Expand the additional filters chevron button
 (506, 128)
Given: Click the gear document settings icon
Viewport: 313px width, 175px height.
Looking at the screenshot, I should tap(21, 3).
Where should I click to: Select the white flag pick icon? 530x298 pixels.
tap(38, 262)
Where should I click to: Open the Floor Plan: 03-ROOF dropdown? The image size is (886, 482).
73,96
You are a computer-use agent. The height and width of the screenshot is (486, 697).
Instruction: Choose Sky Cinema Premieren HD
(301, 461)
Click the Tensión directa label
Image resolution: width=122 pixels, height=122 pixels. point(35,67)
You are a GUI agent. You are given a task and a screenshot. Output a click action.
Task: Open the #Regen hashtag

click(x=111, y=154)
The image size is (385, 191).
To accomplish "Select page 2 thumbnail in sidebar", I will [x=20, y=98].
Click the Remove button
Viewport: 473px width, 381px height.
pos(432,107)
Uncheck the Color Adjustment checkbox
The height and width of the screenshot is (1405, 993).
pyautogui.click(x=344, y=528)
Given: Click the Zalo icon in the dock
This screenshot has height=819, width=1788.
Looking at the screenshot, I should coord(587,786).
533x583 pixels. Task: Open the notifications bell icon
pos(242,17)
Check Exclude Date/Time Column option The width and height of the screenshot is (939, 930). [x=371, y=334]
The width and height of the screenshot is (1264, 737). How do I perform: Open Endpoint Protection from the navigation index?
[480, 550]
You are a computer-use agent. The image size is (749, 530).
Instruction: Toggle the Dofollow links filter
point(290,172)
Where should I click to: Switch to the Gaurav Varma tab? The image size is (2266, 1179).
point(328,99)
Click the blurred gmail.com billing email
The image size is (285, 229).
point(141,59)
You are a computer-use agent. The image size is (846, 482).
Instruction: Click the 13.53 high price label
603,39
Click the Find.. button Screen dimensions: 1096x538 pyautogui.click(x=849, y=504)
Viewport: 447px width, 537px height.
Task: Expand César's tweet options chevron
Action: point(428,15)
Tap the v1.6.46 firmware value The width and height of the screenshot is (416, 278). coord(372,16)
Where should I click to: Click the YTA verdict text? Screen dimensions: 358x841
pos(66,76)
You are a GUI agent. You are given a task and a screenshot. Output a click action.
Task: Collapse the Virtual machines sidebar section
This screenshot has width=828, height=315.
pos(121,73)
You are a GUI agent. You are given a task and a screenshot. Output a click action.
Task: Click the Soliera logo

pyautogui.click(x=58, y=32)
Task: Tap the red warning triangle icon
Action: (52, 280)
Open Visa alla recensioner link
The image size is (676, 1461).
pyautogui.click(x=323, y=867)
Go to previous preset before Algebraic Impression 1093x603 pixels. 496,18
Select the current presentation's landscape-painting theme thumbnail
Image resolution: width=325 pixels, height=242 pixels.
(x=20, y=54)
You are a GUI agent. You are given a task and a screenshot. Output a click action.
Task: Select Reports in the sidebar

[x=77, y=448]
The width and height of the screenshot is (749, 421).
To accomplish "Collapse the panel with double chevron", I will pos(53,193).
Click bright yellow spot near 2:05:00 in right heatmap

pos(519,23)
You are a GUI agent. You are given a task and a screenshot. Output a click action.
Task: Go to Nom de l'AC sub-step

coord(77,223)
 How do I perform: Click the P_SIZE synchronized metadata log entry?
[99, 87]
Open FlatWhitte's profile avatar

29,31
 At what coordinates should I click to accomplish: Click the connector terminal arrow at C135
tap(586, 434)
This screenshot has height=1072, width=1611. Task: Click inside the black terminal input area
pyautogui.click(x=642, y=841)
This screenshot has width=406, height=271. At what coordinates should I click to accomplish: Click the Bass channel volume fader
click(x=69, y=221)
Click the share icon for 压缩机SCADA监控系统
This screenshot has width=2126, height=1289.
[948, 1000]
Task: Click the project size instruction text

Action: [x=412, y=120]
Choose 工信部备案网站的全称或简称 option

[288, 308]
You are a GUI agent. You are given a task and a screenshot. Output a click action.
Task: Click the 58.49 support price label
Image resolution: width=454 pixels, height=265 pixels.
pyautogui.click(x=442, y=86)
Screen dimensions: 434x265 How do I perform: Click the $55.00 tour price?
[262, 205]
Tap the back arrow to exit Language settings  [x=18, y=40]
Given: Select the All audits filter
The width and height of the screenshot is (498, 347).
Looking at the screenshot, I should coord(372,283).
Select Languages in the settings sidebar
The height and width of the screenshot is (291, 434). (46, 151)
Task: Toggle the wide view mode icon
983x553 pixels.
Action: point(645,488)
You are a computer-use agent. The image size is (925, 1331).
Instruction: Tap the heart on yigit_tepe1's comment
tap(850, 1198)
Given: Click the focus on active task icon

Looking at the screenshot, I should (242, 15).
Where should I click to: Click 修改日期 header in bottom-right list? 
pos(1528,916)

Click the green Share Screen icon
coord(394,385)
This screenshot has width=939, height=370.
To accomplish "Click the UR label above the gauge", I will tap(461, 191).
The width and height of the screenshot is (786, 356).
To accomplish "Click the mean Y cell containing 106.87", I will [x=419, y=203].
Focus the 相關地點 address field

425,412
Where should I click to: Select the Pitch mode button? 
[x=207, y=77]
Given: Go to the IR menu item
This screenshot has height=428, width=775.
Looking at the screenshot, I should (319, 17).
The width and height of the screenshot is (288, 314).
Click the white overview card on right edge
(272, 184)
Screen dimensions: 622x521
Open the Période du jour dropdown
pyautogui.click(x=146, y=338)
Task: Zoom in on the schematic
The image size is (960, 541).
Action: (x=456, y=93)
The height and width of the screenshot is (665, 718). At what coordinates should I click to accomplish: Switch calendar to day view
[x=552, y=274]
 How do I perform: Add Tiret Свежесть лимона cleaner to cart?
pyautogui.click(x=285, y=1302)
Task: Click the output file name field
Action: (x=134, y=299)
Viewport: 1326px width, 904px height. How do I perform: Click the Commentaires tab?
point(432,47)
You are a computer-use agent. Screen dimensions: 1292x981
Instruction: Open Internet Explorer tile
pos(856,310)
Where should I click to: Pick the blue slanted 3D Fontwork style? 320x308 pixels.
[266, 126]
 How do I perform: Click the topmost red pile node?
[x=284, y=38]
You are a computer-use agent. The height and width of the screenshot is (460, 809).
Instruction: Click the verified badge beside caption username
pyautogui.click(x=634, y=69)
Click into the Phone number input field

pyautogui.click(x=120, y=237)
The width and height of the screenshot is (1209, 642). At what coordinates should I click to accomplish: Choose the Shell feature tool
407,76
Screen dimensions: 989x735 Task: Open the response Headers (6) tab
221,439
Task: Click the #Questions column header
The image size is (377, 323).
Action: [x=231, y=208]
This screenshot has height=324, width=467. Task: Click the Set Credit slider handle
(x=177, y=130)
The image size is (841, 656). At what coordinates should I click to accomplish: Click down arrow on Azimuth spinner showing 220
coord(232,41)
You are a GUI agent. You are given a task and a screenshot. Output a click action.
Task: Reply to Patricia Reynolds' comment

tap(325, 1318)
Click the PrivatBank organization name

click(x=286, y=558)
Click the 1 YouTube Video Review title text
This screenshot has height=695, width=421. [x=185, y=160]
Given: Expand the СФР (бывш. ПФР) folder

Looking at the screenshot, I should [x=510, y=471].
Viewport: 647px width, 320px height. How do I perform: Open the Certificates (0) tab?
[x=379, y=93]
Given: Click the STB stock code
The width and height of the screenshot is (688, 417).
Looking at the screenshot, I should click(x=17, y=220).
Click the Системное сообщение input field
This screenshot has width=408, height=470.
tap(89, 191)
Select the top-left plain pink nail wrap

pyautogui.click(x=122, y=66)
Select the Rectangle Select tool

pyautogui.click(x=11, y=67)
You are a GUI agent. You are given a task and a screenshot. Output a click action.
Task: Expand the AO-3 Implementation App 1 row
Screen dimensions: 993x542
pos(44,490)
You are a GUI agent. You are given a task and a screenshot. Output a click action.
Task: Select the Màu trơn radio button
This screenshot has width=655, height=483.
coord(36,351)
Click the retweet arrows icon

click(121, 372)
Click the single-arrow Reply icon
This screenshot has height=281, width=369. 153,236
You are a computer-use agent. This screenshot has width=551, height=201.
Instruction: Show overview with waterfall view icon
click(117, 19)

--- --- ---

Can you print the lines of the data above from the one containing "is (486, 697)." through the one containing "click(x=111, y=154)", including both, with every character unchanged?

• [Worked solution]:
You are a computer-use agent. The height and width of the screenshot is (486, 697).
Instruction: Choose Sky Cinema Premieren HD
(301, 461)
Click the Tensión directa label
Image resolution: width=122 pixels, height=122 pixels. point(35,67)
You are a GUI agent. You are given a task and a screenshot. Output a click action.
Task: Open the #Regen hashtag

click(x=111, y=154)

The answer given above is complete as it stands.